PEM water electrolysis for hydrogen production uses a proton exchange membrane as the solid electrolyte and pure water as the raw material. Under the action of direct current, oxygen is evolved through an oxidation reaction at the anode, while hydrogen is evolved through a reduction reaction at the cathode. The electrolyzer used has a small volume, a compact structure, which is conducive to large-scale design, with high electrolysis efficiency and hydrogen purity, making it suitable for direct coupling with renewable energy power generation such as wind and solar.

Among them, the proton exchange membrane allows protons (hydrogen ions) to pass selectively, providing a place for proton exchange between the positive and negative electrodes. The mainstream membrane material is perfluorosulfonic acid (PFSA) membrane, with representative products being DuPont's Nafion series, which is currently the most commercially used membrane material.
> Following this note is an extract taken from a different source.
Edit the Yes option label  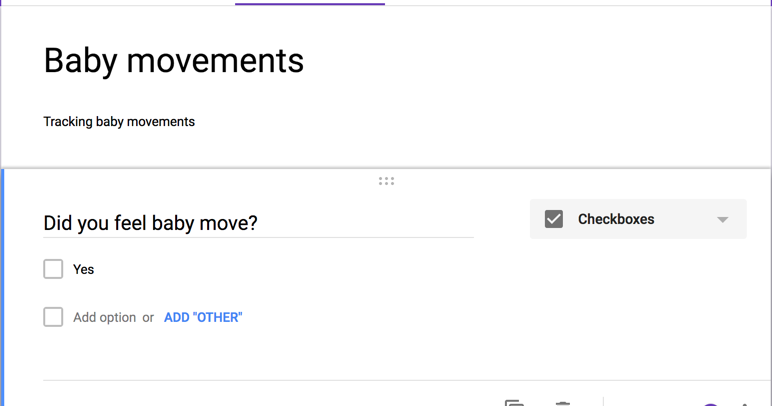84,269
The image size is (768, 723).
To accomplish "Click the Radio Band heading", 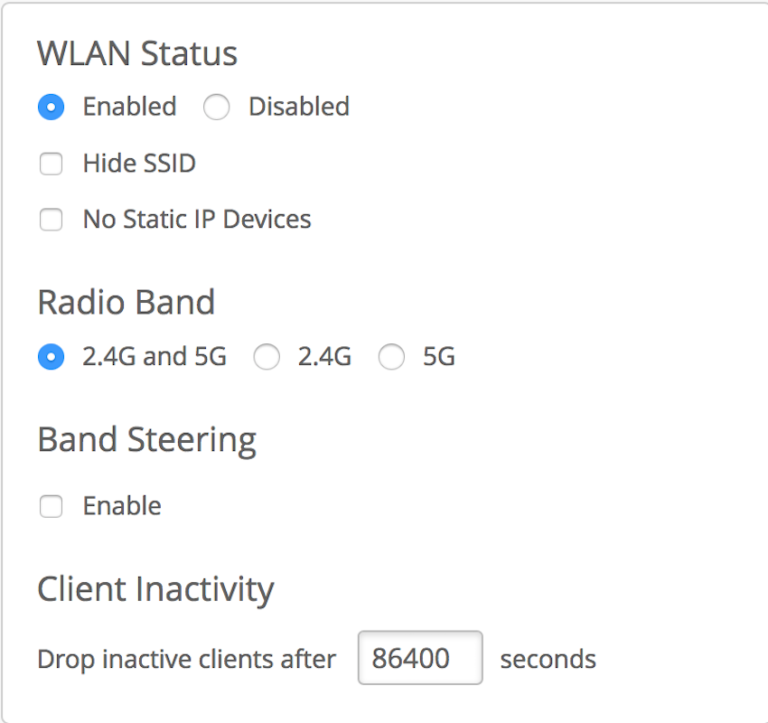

In addition, there are partially fluorinated proton exchange membranes, non-fluorinated proton exchange membranes, and composite proton exchange membranes.

Before the commissioning of this BASF facility, foreign PEM hydrogen production technology had already entered the market application stage, with an application ratio exceeding 50%. It has developed more maturely in regions such as Europe, America, and Japan.

In recent years, our country has made some progress in key PEM hydrogen production technologies, including breakthroughs in single-cell specifications and the intensive construction of projects. Moreover, the proton exchange membranes used in domestic medium and small commercial electrolyzers have basically been localized, mainly using perfluorosulfonic acid membranes, with representative manufacturers including Dongyue Future Hydrogen Energy, Kenrun New Materials, and Wuhan Green Power. However, there is still a reliance on imports for catalysts and gas diffusion layers. In addition, there are performance gaps between critical components and those from abroad.

In the new corporate strategy released by BASF last year, green transformation is one of the strategic levers. BASF's zero-carbon goal is: to reduce greenhouse gas emissions by 25% compared to 2018, reaching 160 million tons by 2030. By 2050, achieve net-zero greenhouse gas emissions.

In the first phase, BASF has obtained renewable electricity, piloted new technologies, and launched sustainable products. BASF offers a wide range of products with low product carbon footprints (PCF) or even zero carbon, including bio-based 1,4-butanediol, bio-based antioxidants, biomass balanced polyethersulfone, and bio-based polyamide.

In the second phase, BASF will establish a renewable raw materials department, increase the production of sustainable products, and expects that the expenditure related to the transformation will average 600 million euros per year from 2025 to 2028.